Elephants have been integrated into our lives since time immemorial. Unlike the Africans, Indian’s had long ago tamed elephants and they occupy a rich space in our mythology and religion. Elephant being the vehicle of the Godessess of Wealth Maa Laxmi. The King of Gods Indra has the white elephant Airavata as his vehicle. Ganesha, the God who removes obstacles, has the head of an elephant. With such strong religious connections, it is extremely surprising that the elephant is now on the path to oblivion in India.

A woman lays flowers on the dead elephant

A woman lays flowers on the dead elephant                                                                  Courtesy – online media

Our history is also replete with examples of the elephants rendering yeoman service to people in war and peace. In Independent India elephants have also been used as gifts to strengthen bonds between different countries. Our first Prime Minister Jawaharlal Nehru had gifted an elephant named after his daughter Indira to Japan in September 1949. At that time Japan was defeated in the World War II and was undergoing post-war reconstructions. The elephant Indira was seen as a hope. Indira is remembered nostalgically by many Japanese, particularly those who grew up in the ruins of downtown Tokyo, as an animal that cheered up a physically devastated and morally dispirited postwar Japan.*

The elephant has a special place in our psyche, folklore, religion and history. It would be a tragedy if India suddenly forgets the welfare of its elephants. It would be morally and ethically wrong to keep killing our Natural Heritage animal under the wheels of trains and refrain from taking action.

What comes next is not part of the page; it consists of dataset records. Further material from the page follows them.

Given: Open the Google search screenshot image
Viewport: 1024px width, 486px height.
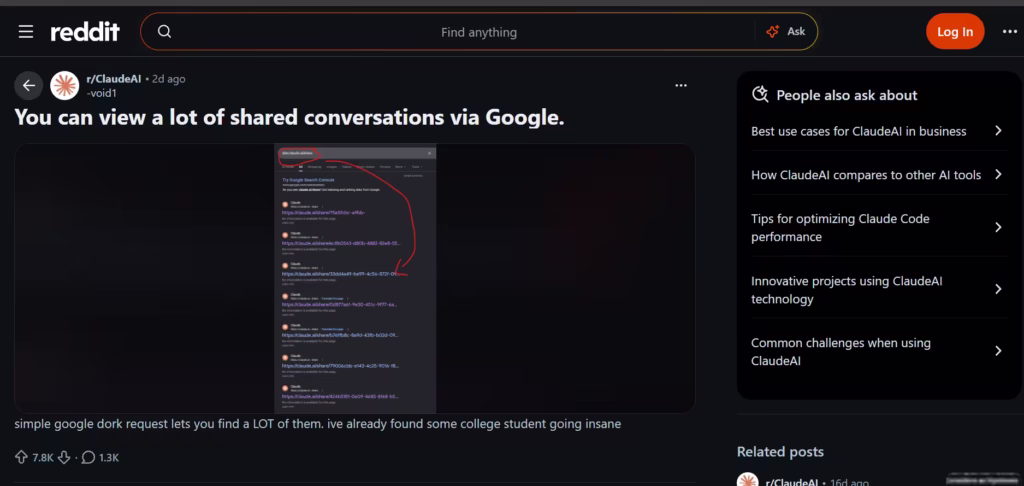Looking at the screenshot, I should pos(355,278).
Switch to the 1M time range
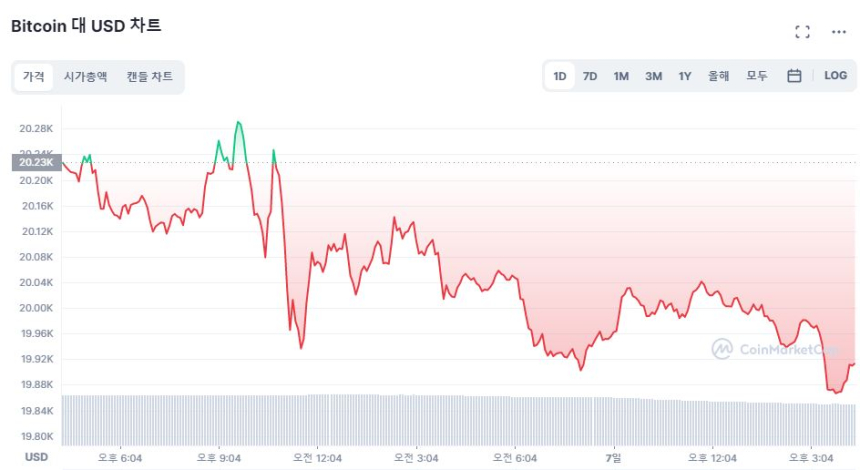This screenshot has height=470, width=860. (621, 76)
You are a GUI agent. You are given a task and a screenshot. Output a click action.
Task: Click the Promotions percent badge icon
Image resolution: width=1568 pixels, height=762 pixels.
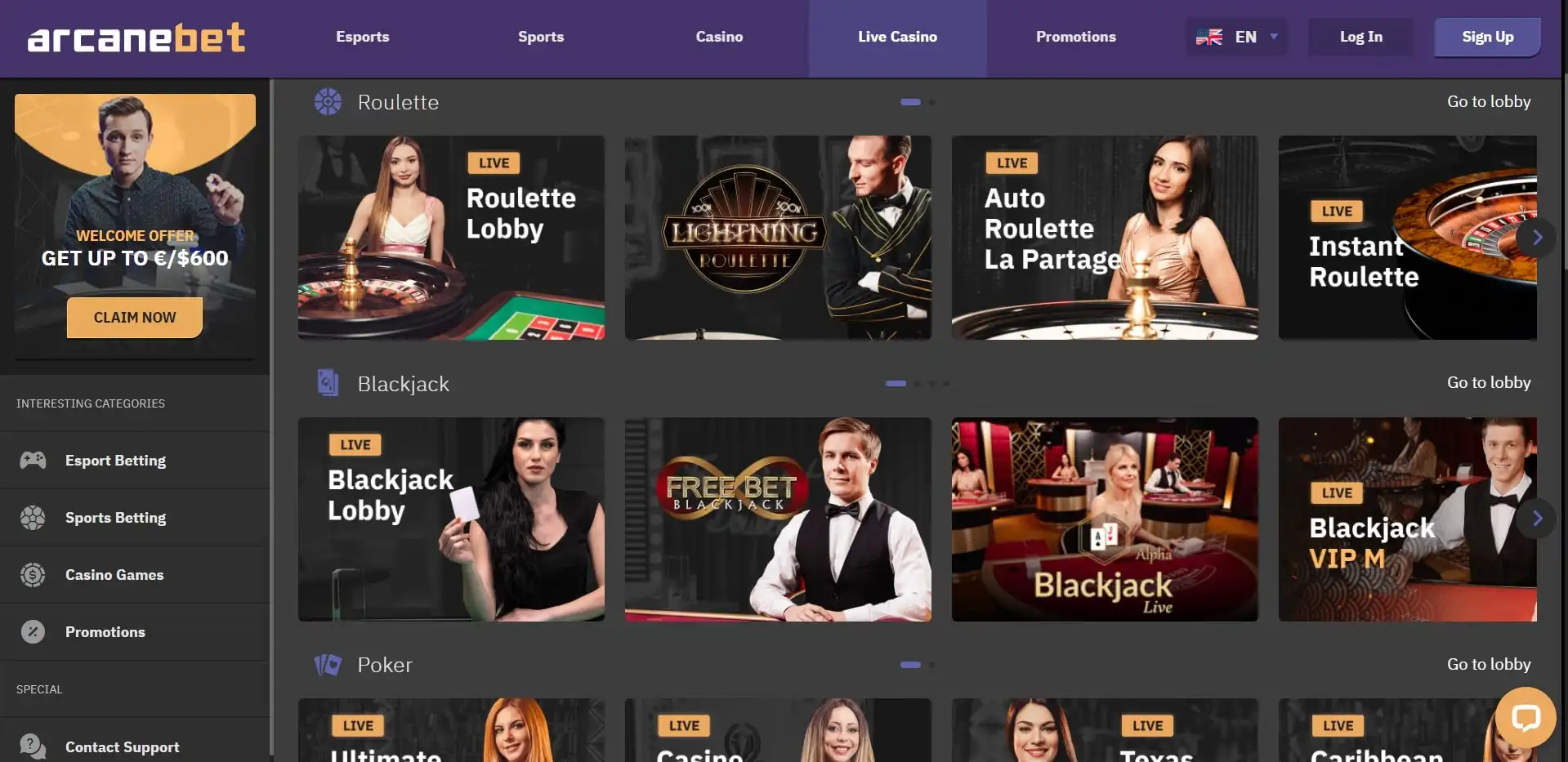(33, 631)
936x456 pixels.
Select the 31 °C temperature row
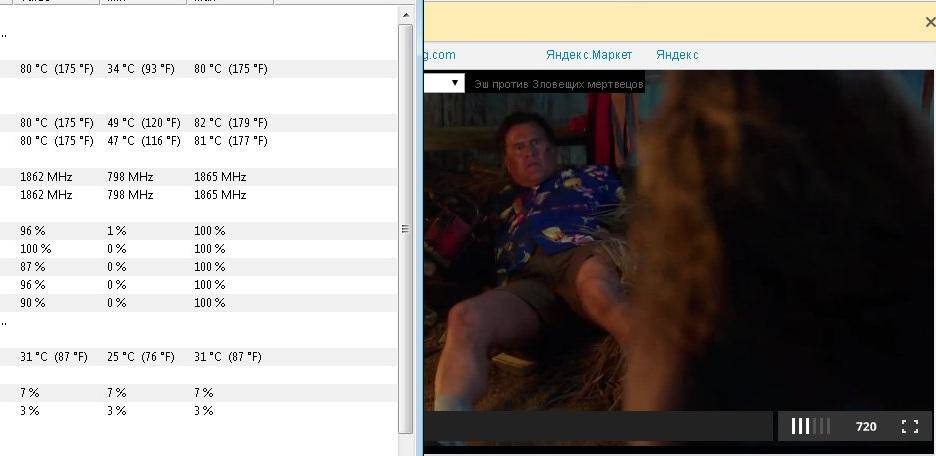pos(198,356)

*Nehru’s elephant gift to Japan: https://www.japantimes.co.jp/news/2002/07/21/national/elephant-trumpets-50-years-of-japan-india-ties


Conservation News:

Green Tribunal directs IIT Madras to protect its blackbucks and deers:

The southern bench of the National Green Tribunal (NGT) on 13th of December in its order directed the IIT-Madras to protect the endangered blackbucks and spotted deers in its campus. This was on the basis of an on going hearing of a petition filed by animal welfare activist Antony Clement Rubin, who is honorary animal welfare officer (HAWO) with the Animal Welfare Board of India.

The Judicial Member Justice M S Nambiar said “no damage or injury shall be caused to any of the endangered species. All the endangered species have to be protected.”

Justice Nambiar also directed that animals, including those found in the Schedule to the Wild Life Protection Act, should be protected in the campus.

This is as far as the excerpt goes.